*Data in this exercise:*
***
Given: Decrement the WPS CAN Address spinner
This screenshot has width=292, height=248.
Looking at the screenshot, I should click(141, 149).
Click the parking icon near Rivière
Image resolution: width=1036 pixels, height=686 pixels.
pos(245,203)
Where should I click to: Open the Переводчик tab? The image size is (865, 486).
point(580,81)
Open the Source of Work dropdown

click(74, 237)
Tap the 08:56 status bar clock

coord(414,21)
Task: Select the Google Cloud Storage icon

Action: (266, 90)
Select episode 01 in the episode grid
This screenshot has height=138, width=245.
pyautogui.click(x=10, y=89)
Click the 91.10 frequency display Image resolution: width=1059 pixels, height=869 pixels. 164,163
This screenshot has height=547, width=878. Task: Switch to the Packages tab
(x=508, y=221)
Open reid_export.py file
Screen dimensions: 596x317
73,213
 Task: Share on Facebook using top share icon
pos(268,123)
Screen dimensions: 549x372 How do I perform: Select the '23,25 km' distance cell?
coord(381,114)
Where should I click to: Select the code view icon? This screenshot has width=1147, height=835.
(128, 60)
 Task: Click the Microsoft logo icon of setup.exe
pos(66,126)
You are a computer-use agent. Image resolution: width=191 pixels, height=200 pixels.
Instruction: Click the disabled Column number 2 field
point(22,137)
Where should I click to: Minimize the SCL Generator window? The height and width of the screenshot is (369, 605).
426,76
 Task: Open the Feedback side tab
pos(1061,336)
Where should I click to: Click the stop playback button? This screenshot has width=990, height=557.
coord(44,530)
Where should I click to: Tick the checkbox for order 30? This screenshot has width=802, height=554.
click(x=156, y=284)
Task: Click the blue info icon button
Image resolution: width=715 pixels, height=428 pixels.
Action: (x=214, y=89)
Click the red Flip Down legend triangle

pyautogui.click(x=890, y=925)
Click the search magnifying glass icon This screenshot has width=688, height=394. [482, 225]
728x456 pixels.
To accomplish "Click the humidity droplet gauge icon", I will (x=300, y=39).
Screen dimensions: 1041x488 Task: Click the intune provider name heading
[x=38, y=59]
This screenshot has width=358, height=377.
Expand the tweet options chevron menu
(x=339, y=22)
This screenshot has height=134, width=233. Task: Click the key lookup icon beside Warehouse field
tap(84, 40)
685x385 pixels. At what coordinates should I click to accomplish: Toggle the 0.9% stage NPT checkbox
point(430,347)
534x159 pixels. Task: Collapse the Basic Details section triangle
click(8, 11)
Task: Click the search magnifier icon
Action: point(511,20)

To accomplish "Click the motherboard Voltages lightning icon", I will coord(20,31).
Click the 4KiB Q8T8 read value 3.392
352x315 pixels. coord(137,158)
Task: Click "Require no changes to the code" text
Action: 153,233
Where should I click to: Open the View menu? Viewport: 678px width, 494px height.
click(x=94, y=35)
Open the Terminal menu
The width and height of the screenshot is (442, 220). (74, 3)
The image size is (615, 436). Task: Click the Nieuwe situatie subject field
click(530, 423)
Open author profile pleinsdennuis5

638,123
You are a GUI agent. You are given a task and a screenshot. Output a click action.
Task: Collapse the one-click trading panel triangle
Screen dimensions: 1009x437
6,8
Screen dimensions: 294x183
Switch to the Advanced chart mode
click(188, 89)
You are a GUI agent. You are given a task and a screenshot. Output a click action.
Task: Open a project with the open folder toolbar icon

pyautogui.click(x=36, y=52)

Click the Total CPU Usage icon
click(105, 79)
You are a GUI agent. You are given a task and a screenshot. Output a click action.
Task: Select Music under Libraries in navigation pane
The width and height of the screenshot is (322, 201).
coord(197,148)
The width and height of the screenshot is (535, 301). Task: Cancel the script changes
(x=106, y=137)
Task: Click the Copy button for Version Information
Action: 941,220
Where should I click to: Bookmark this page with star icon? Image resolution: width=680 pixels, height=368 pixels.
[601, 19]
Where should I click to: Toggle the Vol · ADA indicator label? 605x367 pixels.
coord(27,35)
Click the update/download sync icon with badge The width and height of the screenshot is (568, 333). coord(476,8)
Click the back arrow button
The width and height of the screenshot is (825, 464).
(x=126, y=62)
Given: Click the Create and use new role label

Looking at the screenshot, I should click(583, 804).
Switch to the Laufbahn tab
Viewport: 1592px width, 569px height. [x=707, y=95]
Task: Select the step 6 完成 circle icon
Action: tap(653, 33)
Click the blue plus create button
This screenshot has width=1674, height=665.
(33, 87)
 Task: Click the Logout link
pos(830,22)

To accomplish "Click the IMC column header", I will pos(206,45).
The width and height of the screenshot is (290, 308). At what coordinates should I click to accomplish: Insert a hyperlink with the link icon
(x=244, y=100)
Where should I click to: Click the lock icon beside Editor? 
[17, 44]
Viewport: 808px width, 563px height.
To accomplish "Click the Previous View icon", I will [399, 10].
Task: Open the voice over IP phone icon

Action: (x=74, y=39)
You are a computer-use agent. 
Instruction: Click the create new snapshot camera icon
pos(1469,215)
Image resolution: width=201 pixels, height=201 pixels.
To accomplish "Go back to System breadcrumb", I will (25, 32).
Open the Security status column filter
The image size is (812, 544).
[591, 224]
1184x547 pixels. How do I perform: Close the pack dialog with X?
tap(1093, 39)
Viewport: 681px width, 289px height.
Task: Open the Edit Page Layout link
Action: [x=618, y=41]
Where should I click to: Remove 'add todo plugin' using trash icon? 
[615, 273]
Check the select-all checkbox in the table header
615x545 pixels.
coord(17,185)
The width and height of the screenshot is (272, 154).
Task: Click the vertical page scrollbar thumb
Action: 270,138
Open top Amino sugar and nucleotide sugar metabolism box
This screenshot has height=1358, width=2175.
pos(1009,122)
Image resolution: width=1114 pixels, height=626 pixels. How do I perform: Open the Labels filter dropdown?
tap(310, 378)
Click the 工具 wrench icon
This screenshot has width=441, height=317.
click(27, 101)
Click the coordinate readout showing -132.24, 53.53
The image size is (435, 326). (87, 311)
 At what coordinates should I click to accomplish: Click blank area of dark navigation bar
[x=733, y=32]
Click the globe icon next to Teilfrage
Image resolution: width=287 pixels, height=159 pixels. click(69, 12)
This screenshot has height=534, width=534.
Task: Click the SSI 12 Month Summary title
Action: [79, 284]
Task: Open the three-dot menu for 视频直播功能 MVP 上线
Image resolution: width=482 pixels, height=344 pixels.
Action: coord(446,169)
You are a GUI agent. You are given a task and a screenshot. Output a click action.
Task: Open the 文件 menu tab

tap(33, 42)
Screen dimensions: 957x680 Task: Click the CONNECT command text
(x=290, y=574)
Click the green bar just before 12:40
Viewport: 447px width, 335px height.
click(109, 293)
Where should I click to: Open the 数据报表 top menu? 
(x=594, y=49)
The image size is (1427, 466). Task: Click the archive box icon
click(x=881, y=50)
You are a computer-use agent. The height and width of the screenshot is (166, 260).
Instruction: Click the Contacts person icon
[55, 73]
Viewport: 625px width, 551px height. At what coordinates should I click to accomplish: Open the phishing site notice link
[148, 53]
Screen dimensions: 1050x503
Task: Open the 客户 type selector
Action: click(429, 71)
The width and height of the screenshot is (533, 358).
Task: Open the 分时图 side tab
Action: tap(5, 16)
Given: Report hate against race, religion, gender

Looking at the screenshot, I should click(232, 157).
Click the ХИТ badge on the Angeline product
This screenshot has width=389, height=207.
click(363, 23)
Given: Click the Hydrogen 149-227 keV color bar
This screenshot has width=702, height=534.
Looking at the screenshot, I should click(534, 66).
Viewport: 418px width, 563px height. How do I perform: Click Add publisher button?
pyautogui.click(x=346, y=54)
***
*What this task involves:* Reproduce all of the material above verbatim, line by line.

*Worked solution:*
Given: Decrement the WPS CAN Address spinner
This screenshot has width=292, height=248.
Looking at the screenshot, I should click(141, 149).
Click the parking icon near Rivière
Image resolution: width=1036 pixels, height=686 pixels.
pos(245,203)
Where should I click to: Open the Переводчик tab? The image size is (865, 486).
point(580,81)
Open the Source of Work dropdown

click(74, 237)
Tap the 08:56 status bar clock

coord(414,21)
Task: Select the Google Cloud Storage icon

Action: (266, 90)
Select episode 01 in the episode grid
This screenshot has height=138, width=245.
pyautogui.click(x=10, y=89)
Click the 91.10 frequency display Image resolution: width=1059 pixels, height=869 pixels. 164,163
This screenshot has height=547, width=878. Task: Switch to the Packages tab
(x=508, y=221)
Open reid_export.py file
Screen dimensions: 596x317
73,213
 Task: Share on Facebook using top share icon
pos(268,123)
Screen dimensions: 549x372 How do I perform: Select the '23,25 km' distance cell?
coord(381,114)
Where should I click to: Select the code view icon? This screenshot has width=1147, height=835.
(128, 60)
 Task: Click the Microsoft logo icon of setup.exe
pos(66,126)
You are a computer-use agent. Image resolution: width=191 pixels, height=200 pixels.
Instruction: Click the disabled Column number 2 field
point(22,137)
Where should I click to: Minimize the SCL Generator window? The height and width of the screenshot is (369, 605).
426,76
 Task: Open the Feedback side tab
pos(1061,336)
Where should I click to: Click the stop playback button? This screenshot has width=990, height=557.
coord(44,530)
Where should I click to: Tick the checkbox for order 30? This screenshot has width=802, height=554.
click(x=156, y=284)
Task: Click the blue info icon button
Image resolution: width=715 pixels, height=428 pixels.
Action: (x=214, y=89)
Click the red Flip Down legend triangle

pyautogui.click(x=890, y=925)
Click the search magnifying glass icon This screenshot has width=688, height=394. [482, 225]
728x456 pixels.
To accomplish "Click the humidity droplet gauge icon", I will (x=300, y=39).
Screen dimensions: 1041x488 Task: Click the intune provider name heading
[x=38, y=59]
This screenshot has width=358, height=377.
Expand the tweet options chevron menu
(x=339, y=22)
This screenshot has height=134, width=233. Task: Click the key lookup icon beside Warehouse field
tap(84, 40)
685x385 pixels. At what coordinates should I click to accomplish: Toggle the 0.9% stage NPT checkbox
point(430,347)
534x159 pixels. Task: Collapse the Basic Details section triangle
click(8, 11)
Task: Click the search magnifier icon
Action: point(511,20)

To accomplish "Click the motherboard Voltages lightning icon", I will coord(20,31).
Click the 4KiB Q8T8 read value 3.392
352x315 pixels. coord(137,158)
Task: Click "Require no changes to the code" text
Action: 153,233
Where should I click to: Open the View menu? Viewport: 678px width, 494px height.
click(x=94, y=35)
Open the Terminal menu
The width and height of the screenshot is (442, 220). (74, 3)
The image size is (615, 436). Task: Click the Nieuwe situatie subject field
click(530, 423)
Open author profile pleinsdennuis5

638,123
You are a GUI agent. You are given a task and a screenshot. Output a click action.
Task: Collapse the one-click trading panel triangle
Screen dimensions: 1009x437
6,8
Screen dimensions: 294x183
Switch to the Advanced chart mode
click(188, 89)
You are a GUI agent. You are given a task and a screenshot. Output a click action.
Task: Open a project with the open folder toolbar icon

pyautogui.click(x=36, y=52)

Click the Total CPU Usage icon
click(105, 79)
You are a GUI agent. You are given a task and a screenshot. Output a click action.
Task: Select Music under Libraries in navigation pane
The width and height of the screenshot is (322, 201).
coord(197,148)
The width and height of the screenshot is (535, 301). Task: Cancel the script changes
(x=106, y=137)
Task: Click the Copy button for Version Information
Action: 941,220
Where should I click to: Bookmark this page with star icon? Image resolution: width=680 pixels, height=368 pixels.
[601, 19]
Where should I click to: Toggle the Vol · ADA indicator label? 605x367 pixels.
coord(27,35)
Click the update/download sync icon with badge The width and height of the screenshot is (568, 333). coord(476,8)
Click the back arrow button
The width and height of the screenshot is (825, 464).
(x=126, y=62)
Given: Click the Create and use new role label

Looking at the screenshot, I should click(583, 804).
Switch to the Laufbahn tab
Viewport: 1592px width, 569px height. [x=707, y=95]
Task: Select the step 6 完成 circle icon
Action: tap(653, 33)
Click the blue plus create button
This screenshot has width=1674, height=665.
(33, 87)
 Task: Click the Logout link
pos(830,22)

To accomplish "Click the IMC column header", I will pos(206,45).
The width and height of the screenshot is (290, 308). At what coordinates should I click to accomplish: Insert a hyperlink with the link icon
(x=244, y=100)
Where should I click to: Click the lock icon beside Editor? 
[17, 44]
Viewport: 808px width, 563px height.
To accomplish "Click the Previous View icon", I will [399, 10].
Task: Open the voice over IP phone icon

Action: (x=74, y=39)
You are a computer-use agent. 
Instruction: Click the create new snapshot camera icon
pos(1469,215)
Image resolution: width=201 pixels, height=201 pixels.
To accomplish "Go back to System breadcrumb", I will (25, 32).
Open the Security status column filter
The image size is (812, 544).
[591, 224]
1184x547 pixels. How do I perform: Close the pack dialog with X?
tap(1093, 39)
Viewport: 681px width, 289px height.
Task: Open the Edit Page Layout link
Action: [x=618, y=41]
Where should I click to: Remove 'add todo plugin' using trash icon? 
[615, 273]
Check the select-all checkbox in the table header
615x545 pixels.
coord(17,185)
The width and height of the screenshot is (272, 154).
Task: Click the vertical page scrollbar thumb
Action: 270,138
Open top Amino sugar and nucleotide sugar metabolism box
This screenshot has height=1358, width=2175.
pos(1009,122)
Image resolution: width=1114 pixels, height=626 pixels. How do I perform: Open the Labels filter dropdown?
tap(310, 378)
Click the 工具 wrench icon
This screenshot has width=441, height=317.
click(27, 101)
Click the coordinate readout showing -132.24, 53.53
The image size is (435, 326). (87, 311)
 At what coordinates should I click to accomplish: Click blank area of dark navigation bar
[x=733, y=32]
Click the globe icon next to Teilfrage
Image resolution: width=287 pixels, height=159 pixels. click(69, 12)
This screenshot has height=534, width=534.
Task: Click the SSI 12 Month Summary title
Action: [79, 284]
Task: Open the three-dot menu for 视频直播功能 MVP 上线
Image resolution: width=482 pixels, height=344 pixels.
Action: coord(446,169)
You are a GUI agent. You are given a task and a screenshot. Output a click action.
Task: Open the 文件 menu tab

tap(33, 42)
Screen dimensions: 957x680 Task: Click the CONNECT command text
(x=290, y=574)
Click the green bar just before 12:40
Viewport: 447px width, 335px height.
click(109, 293)
Where should I click to: Open the 数据报表 top menu? 
(x=594, y=49)
The image size is (1427, 466). Task: Click the archive box icon
click(x=881, y=50)
You are a computer-use agent. The height and width of the screenshot is (166, 260).
Instruction: Click the Contacts person icon
[55, 73]
Viewport: 625px width, 551px height. At what coordinates should I click to accomplish: Open the phishing site notice link
[148, 53]
Screen dimensions: 1050x503
Task: Open the 客户 type selector
Action: click(429, 71)
The width and height of the screenshot is (533, 358).
Task: Open the 分时图 side tab
Action: tap(5, 16)
Given: Report hate against race, religion, gender

Looking at the screenshot, I should click(232, 157).
Click the ХИТ badge on the Angeline product
This screenshot has width=389, height=207.
click(363, 23)
Given: Click the Hydrogen 149-227 keV color bar
This screenshot has width=702, height=534.
Looking at the screenshot, I should click(534, 66).
Viewport: 418px width, 563px height. How do I perform: Click Add publisher button?
pyautogui.click(x=346, y=54)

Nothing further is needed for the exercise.